(Data begins)

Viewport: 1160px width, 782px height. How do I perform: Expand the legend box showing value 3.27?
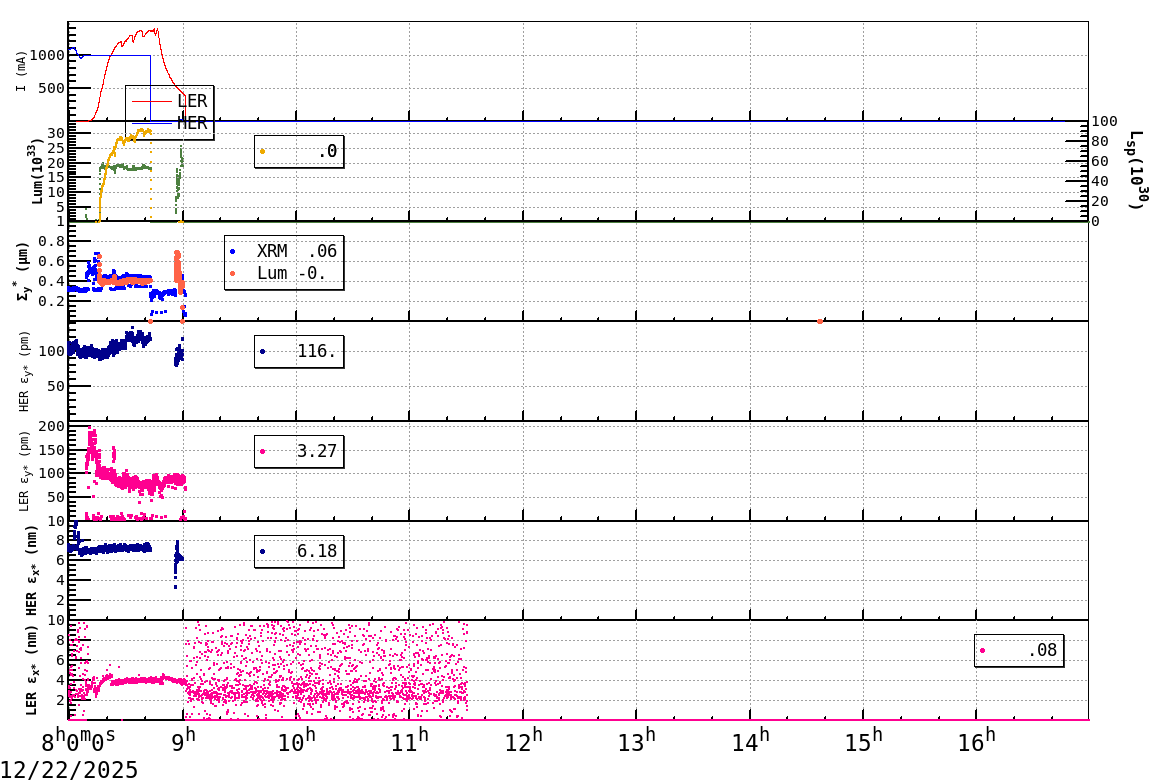click(300, 451)
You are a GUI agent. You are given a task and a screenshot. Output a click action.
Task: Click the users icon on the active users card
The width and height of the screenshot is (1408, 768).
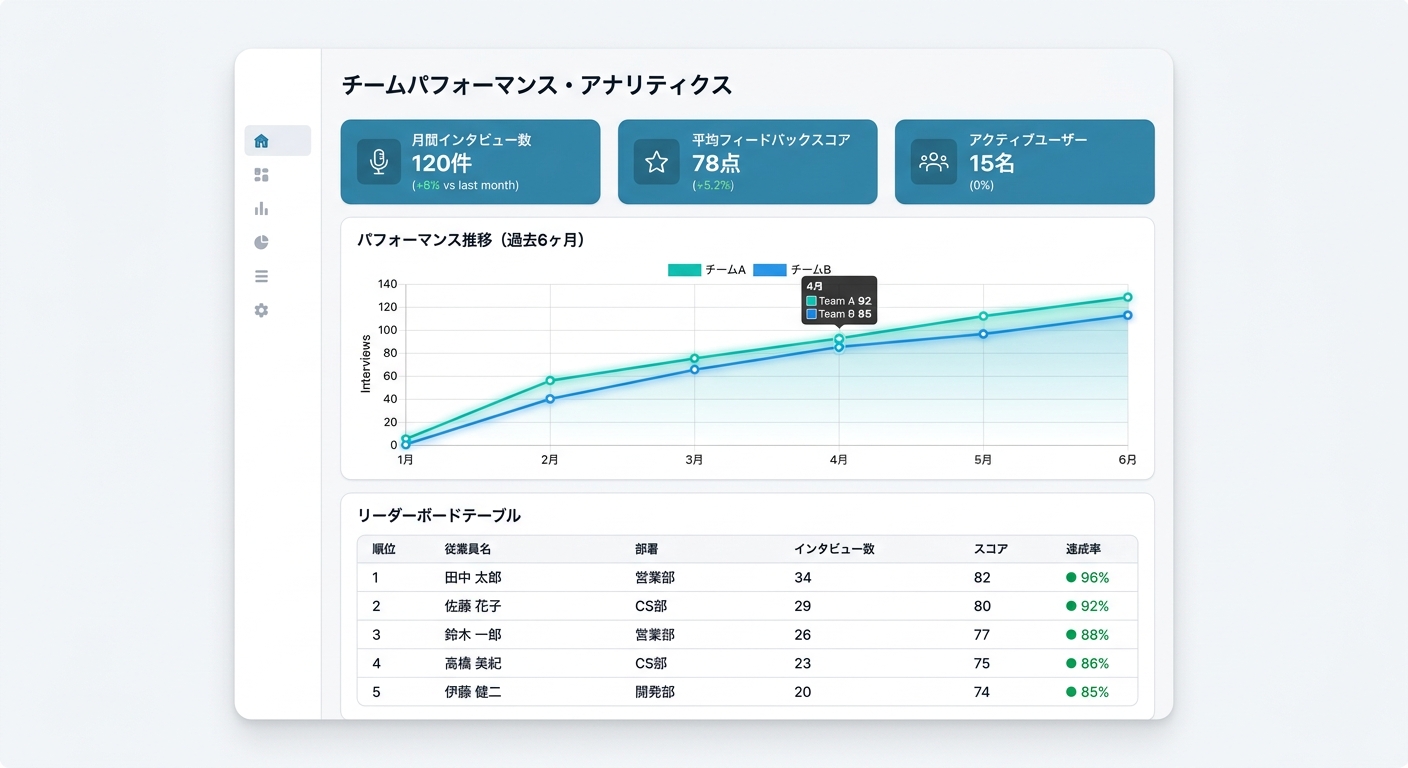click(933, 161)
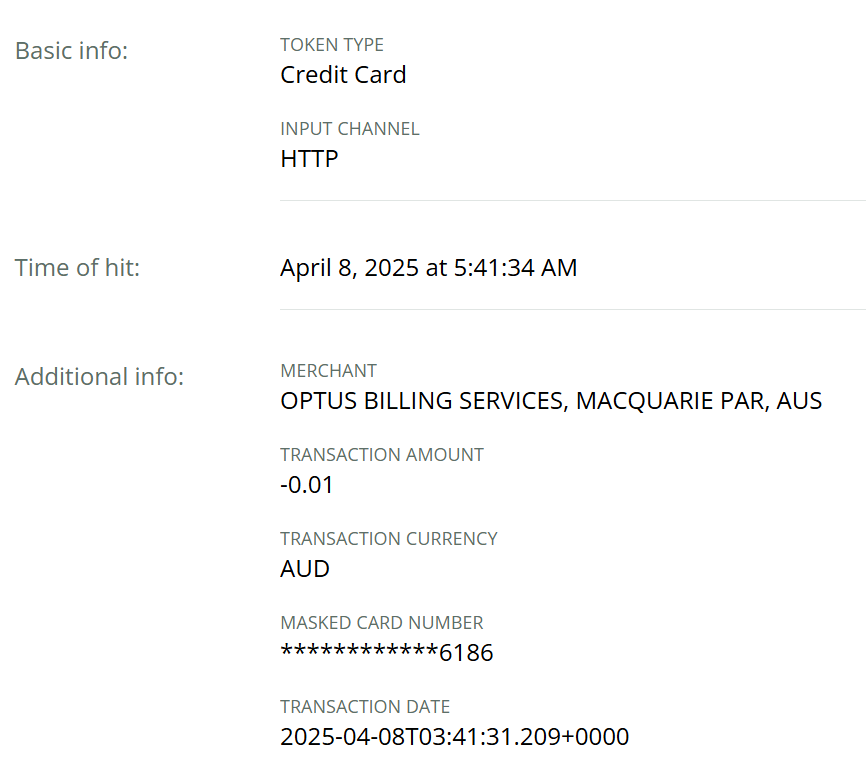Click the divider line below the hit timestamp
Image resolution: width=866 pixels, height=765 pixels.
[572, 310]
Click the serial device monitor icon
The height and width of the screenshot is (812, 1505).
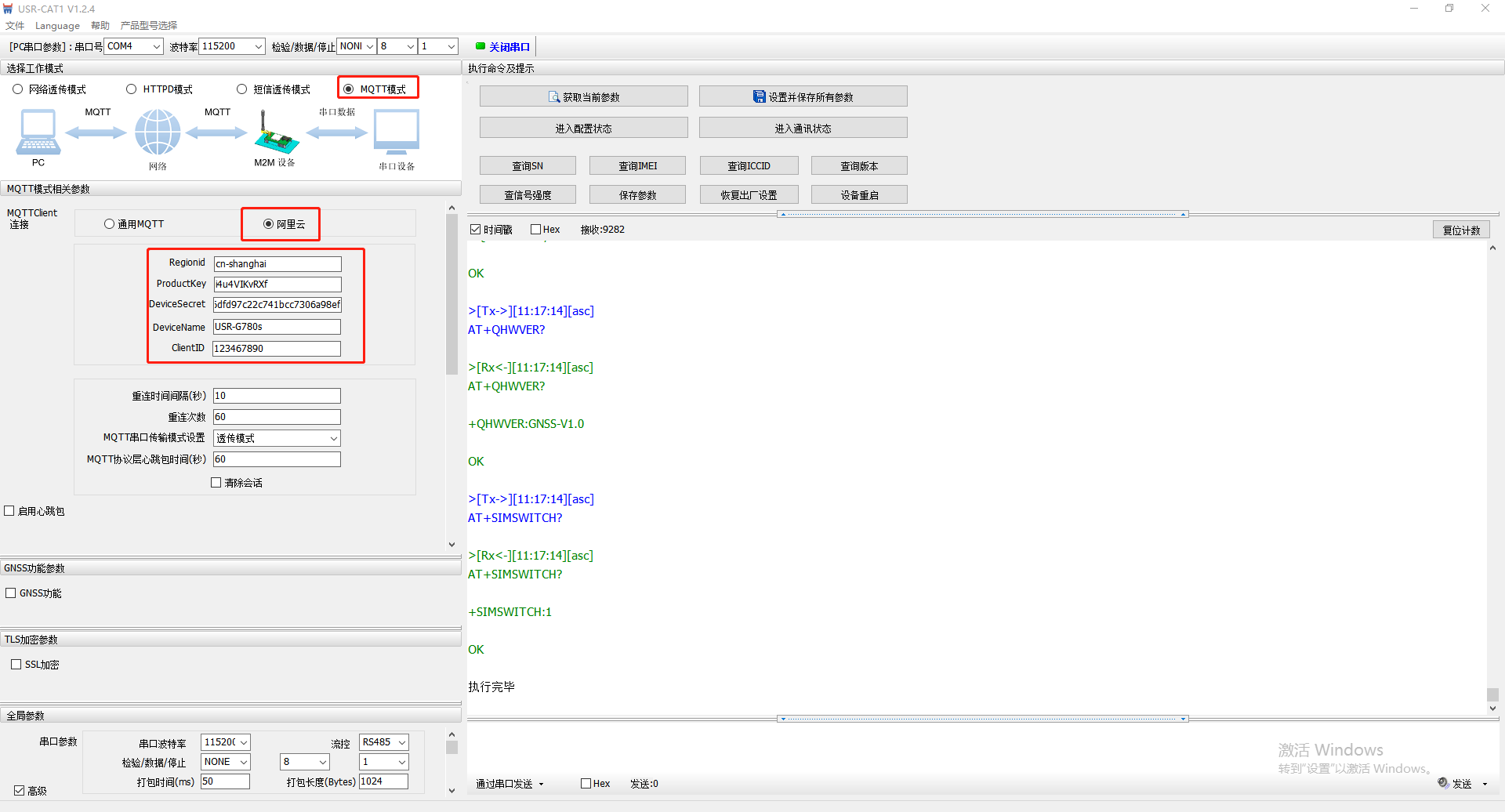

(Data ends)

■ **What you have to do**
Nothing but the lines from the one containing "The width and" through the end of the entries is to be retyped, exactly as written and without pictures.

■ **Result of the task**
The width and height of the screenshot is (1408, 768).
click(933, 161)
Click the divider line below the hit timestamp
Image resolution: width=866 pixels, height=765 pixels.
[572, 310]
Click the serial device monitor icon
The height and width of the screenshot is (812, 1505).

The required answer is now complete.